### WORK ORDER
A complete and exact copy of the entries below is the expected result.

#####

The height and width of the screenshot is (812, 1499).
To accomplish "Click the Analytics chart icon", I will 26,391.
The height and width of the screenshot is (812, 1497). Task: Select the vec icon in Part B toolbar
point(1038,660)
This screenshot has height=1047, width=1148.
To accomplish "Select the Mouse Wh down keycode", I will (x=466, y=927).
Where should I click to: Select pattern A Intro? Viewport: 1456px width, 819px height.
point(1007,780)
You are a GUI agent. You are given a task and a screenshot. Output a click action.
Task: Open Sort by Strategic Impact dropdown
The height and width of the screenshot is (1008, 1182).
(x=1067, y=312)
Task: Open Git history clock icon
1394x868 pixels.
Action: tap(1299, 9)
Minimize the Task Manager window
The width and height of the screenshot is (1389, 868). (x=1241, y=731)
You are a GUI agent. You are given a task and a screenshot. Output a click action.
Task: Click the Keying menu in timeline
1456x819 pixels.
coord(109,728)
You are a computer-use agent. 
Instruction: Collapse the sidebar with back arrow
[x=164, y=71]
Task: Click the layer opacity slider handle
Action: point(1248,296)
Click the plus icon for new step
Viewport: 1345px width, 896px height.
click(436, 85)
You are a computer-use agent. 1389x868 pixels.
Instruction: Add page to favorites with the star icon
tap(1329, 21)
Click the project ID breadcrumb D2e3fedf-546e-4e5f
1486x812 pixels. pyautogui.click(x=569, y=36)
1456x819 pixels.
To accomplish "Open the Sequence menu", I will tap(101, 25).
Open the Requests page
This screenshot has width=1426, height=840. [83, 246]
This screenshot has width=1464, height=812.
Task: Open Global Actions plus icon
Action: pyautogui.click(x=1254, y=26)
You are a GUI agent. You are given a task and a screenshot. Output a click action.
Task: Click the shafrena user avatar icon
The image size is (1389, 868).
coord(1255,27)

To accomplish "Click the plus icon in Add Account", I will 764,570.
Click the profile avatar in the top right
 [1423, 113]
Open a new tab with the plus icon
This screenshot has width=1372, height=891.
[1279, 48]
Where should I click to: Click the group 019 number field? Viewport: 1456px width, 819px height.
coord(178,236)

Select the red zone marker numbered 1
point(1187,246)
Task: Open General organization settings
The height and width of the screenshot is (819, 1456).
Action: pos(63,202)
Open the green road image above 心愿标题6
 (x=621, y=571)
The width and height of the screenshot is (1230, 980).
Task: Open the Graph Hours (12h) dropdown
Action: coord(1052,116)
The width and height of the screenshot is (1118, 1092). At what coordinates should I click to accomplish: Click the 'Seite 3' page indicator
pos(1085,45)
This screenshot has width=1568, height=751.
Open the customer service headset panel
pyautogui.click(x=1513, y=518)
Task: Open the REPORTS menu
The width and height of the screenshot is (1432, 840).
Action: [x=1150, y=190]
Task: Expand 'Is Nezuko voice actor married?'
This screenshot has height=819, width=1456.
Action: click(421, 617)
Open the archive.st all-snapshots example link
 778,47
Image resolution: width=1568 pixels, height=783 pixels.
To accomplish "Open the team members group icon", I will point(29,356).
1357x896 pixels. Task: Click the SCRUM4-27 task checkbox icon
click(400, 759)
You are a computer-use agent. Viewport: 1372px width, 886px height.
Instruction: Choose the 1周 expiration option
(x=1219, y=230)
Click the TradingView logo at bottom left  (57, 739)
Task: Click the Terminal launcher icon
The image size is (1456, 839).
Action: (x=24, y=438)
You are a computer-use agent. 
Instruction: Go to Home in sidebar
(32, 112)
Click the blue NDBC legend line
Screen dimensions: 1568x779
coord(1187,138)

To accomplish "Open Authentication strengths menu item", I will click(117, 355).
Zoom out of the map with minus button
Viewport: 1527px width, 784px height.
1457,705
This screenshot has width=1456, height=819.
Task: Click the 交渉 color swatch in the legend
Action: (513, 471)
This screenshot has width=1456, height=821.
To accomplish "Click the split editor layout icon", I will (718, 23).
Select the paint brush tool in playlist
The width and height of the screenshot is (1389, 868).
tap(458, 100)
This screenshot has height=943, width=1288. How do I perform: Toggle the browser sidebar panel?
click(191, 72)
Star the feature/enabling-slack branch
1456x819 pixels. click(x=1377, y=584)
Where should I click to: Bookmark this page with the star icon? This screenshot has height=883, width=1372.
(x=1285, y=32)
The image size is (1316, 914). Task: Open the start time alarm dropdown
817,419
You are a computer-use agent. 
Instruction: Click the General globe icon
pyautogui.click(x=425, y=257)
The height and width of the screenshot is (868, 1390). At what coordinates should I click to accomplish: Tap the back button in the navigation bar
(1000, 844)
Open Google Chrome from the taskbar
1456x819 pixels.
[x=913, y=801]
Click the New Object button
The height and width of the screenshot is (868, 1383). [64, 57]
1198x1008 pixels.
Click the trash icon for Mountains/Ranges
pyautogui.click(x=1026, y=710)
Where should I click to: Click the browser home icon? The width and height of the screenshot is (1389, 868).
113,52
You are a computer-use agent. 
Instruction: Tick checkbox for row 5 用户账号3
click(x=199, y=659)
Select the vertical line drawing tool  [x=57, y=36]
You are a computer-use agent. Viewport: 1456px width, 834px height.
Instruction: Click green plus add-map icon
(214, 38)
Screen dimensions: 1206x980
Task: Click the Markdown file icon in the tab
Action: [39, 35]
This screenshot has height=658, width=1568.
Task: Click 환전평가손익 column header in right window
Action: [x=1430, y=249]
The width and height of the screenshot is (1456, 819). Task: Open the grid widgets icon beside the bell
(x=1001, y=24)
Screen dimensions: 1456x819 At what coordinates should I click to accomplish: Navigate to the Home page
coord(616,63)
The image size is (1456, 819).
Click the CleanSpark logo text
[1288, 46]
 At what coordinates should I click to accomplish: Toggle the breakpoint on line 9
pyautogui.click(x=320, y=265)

#####

### TASK RESPONSE
The height and width of the screenshot is (812, 1499).
To accomplish "Click the Analytics chart icon", I will 26,391.
The height and width of the screenshot is (812, 1497). Task: Select the vec icon in Part B toolbar
point(1038,660)
This screenshot has height=1047, width=1148.
To accomplish "Select the Mouse Wh down keycode", I will (x=466, y=927).
Where should I click to: Select pattern A Intro? Viewport: 1456px width, 819px height.
point(1007,780)
You are a GUI agent. You are given a task and a screenshot. Output a click action.
Task: Open Sort by Strategic Impact dropdown
The height and width of the screenshot is (1008, 1182).
(x=1067, y=312)
Task: Open Git history clock icon
1394x868 pixels.
Action: tap(1299, 9)
Minimize the Task Manager window
The width and height of the screenshot is (1389, 868). (x=1241, y=731)
You are a GUI agent. You are given a task and a screenshot. Output a click action.
Task: Click the Keying menu in timeline
1456x819 pixels.
coord(109,728)
You are a computer-use agent. 
Instruction: Collapse the sidebar with back arrow
[x=164, y=71]
Task: Click the layer opacity slider handle
Action: point(1248,296)
Click the plus icon for new step
Viewport: 1345px width, 896px height.
click(436, 85)
You are a computer-use agent. 1389x868 pixels.
Instruction: Add page to favorites with the star icon
tap(1329, 21)
Click the project ID breadcrumb D2e3fedf-546e-4e5f
1486x812 pixels. pyautogui.click(x=569, y=36)
1456x819 pixels.
To accomplish "Open the Sequence menu", I will tap(101, 25).
Open the Requests page
This screenshot has width=1426, height=840. [83, 246]
This screenshot has width=1464, height=812.
Task: Open Global Actions plus icon
Action: pyautogui.click(x=1254, y=26)
You are a GUI agent. You are given a task and a screenshot. Output a click action.
Task: Click the shafrena user avatar icon
The image size is (1389, 868).
coord(1255,27)

To accomplish "Click the plus icon in Add Account", I will 764,570.
Click the profile avatar in the top right
 [1423, 113]
Open a new tab with the plus icon
This screenshot has width=1372, height=891.
[1279, 48]
Where should I click to: Click the group 019 number field? Viewport: 1456px width, 819px height.
coord(178,236)

Select the red zone marker numbered 1
point(1187,246)
Task: Open General organization settings
The height and width of the screenshot is (819, 1456).
Action: pos(63,202)
Open the green road image above 心愿标题6
 (x=621, y=571)
The width and height of the screenshot is (1230, 980).
Task: Open the Graph Hours (12h) dropdown
Action: coord(1052,116)
The width and height of the screenshot is (1118, 1092). At what coordinates should I click to accomplish: Click the 'Seite 3' page indicator
pos(1085,45)
This screenshot has width=1568, height=751.
Open the customer service headset panel
pyautogui.click(x=1513, y=518)
Task: Open the REPORTS menu
The width and height of the screenshot is (1432, 840).
Action: [x=1150, y=190]
Task: Expand 'Is Nezuko voice actor married?'
This screenshot has height=819, width=1456.
Action: click(421, 617)
Open the archive.st all-snapshots example link
 778,47
Image resolution: width=1568 pixels, height=783 pixels.
To accomplish "Open the team members group icon", I will point(29,356).
1357x896 pixels. Task: Click the SCRUM4-27 task checkbox icon
click(400, 759)
You are a computer-use agent. Viewport: 1372px width, 886px height.
Instruction: Choose the 1周 expiration option
(x=1219, y=230)
Click the TradingView logo at bottom left  (57, 739)
Task: Click the Terminal launcher icon
The image size is (1456, 839).
Action: (x=24, y=438)
You are a computer-use agent. 
Instruction: Go to Home in sidebar
(32, 112)
Click the blue NDBC legend line
Screen dimensions: 1568x779
coord(1187,138)

To accomplish "Open Authentication strengths menu item", I will click(117, 355).
Zoom out of the map with minus button
Viewport: 1527px width, 784px height.
1457,705
This screenshot has width=1456, height=819.
Task: Click the 交渉 color swatch in the legend
Action: (513, 471)
This screenshot has width=1456, height=821.
To accomplish "Click the split editor layout icon", I will (718, 23).
Select the paint brush tool in playlist
The width and height of the screenshot is (1389, 868).
tap(458, 100)
This screenshot has height=943, width=1288. How do I perform: Toggle the browser sidebar panel?
click(191, 72)
Star the feature/enabling-slack branch
1456x819 pixels. click(x=1377, y=584)
Where should I click to: Bookmark this page with the star icon? This screenshot has height=883, width=1372.
(x=1285, y=32)
The image size is (1316, 914). Task: Open the start time alarm dropdown
817,419
You are a computer-use agent. 
Instruction: Click the General globe icon
pyautogui.click(x=425, y=257)
The height and width of the screenshot is (868, 1390). At what coordinates should I click to accomplish: Tap the back button in the navigation bar
(1000, 844)
Open Google Chrome from the taskbar
1456x819 pixels.
[x=913, y=801]
Click the New Object button
The height and width of the screenshot is (868, 1383). [64, 57]
1198x1008 pixels.
Click the trash icon for Mountains/Ranges
pyautogui.click(x=1026, y=710)
Where should I click to: Click the browser home icon? The width and height of the screenshot is (1389, 868).
113,52
You are a computer-use agent. 
Instruction: Tick checkbox for row 5 用户账号3
click(x=199, y=659)
Select the vertical line drawing tool  [x=57, y=36]
You are a computer-use agent. Viewport: 1456px width, 834px height.
Instruction: Click green plus add-map icon
(214, 38)
Screen dimensions: 1206x980
Task: Click the Markdown file icon in the tab
Action: [39, 35]
This screenshot has height=658, width=1568.
Task: Click 환전평가손익 column header in right window
Action: [x=1430, y=249]
The width and height of the screenshot is (1456, 819). Task: Open the grid widgets icon beside the bell
(x=1001, y=24)
Screen dimensions: 1456x819 At what coordinates should I click to accomplish: Navigate to the Home page
coord(616,63)
The image size is (1456, 819).
Click the CleanSpark logo text
[1288, 46]
 At what coordinates should I click to accomplish: Toggle the breakpoint on line 9
pyautogui.click(x=320, y=265)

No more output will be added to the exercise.